▶ **EXERCISE**
Wherever a line in the data holds the word "computer", pull that line out.

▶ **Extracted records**
○ ○ ○
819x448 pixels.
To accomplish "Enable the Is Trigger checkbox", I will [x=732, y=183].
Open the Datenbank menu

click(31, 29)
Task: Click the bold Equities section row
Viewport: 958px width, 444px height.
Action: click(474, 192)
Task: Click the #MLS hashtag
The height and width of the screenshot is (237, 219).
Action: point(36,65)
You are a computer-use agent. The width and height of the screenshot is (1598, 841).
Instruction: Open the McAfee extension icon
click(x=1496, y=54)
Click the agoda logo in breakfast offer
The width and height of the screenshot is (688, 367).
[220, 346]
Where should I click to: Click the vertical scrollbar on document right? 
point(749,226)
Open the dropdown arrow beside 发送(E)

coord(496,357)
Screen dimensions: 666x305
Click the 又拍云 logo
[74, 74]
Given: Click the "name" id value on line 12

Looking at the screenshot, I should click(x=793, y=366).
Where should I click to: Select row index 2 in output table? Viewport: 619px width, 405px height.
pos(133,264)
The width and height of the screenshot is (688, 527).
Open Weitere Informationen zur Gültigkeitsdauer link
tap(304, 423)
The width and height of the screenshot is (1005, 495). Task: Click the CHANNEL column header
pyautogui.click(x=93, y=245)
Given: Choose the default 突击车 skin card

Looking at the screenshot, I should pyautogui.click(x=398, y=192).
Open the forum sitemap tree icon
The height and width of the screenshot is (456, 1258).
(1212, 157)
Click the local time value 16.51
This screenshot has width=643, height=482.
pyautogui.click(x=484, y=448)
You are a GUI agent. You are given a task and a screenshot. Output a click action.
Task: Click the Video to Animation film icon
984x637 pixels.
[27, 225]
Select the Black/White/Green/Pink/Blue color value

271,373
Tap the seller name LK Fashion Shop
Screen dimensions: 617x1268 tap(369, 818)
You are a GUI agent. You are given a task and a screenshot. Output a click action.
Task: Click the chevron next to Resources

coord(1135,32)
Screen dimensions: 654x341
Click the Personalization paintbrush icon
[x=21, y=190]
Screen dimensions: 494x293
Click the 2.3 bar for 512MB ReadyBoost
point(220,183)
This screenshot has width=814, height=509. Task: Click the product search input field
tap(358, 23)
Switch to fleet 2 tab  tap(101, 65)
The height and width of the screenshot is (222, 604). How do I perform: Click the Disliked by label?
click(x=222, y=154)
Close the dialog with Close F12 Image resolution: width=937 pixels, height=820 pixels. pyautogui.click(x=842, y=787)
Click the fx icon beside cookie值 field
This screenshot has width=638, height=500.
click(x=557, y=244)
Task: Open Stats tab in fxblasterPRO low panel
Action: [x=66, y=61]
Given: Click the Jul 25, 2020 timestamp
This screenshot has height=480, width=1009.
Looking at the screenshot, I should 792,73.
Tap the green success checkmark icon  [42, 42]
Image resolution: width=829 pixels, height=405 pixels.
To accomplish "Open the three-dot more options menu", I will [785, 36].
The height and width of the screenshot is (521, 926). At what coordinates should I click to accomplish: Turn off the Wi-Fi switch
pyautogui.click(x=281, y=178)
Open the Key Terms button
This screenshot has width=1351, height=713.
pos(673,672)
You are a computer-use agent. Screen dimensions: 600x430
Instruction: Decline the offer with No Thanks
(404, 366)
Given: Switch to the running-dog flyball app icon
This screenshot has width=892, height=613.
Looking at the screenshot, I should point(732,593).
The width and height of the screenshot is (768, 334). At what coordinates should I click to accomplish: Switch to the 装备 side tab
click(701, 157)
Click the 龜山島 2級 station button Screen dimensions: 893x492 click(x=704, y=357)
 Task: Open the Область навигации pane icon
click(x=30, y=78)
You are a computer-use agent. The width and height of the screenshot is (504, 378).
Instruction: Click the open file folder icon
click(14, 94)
○ ○ ○
▶ **WORKED SOLUTION**
You are a computer-use agent. The width and height of the screenshot is (1598, 841).
You are a computer-use agent. Screen dimensions: 600x430
You are a computer-use agent. The width and height of the screenshot is (504, 378).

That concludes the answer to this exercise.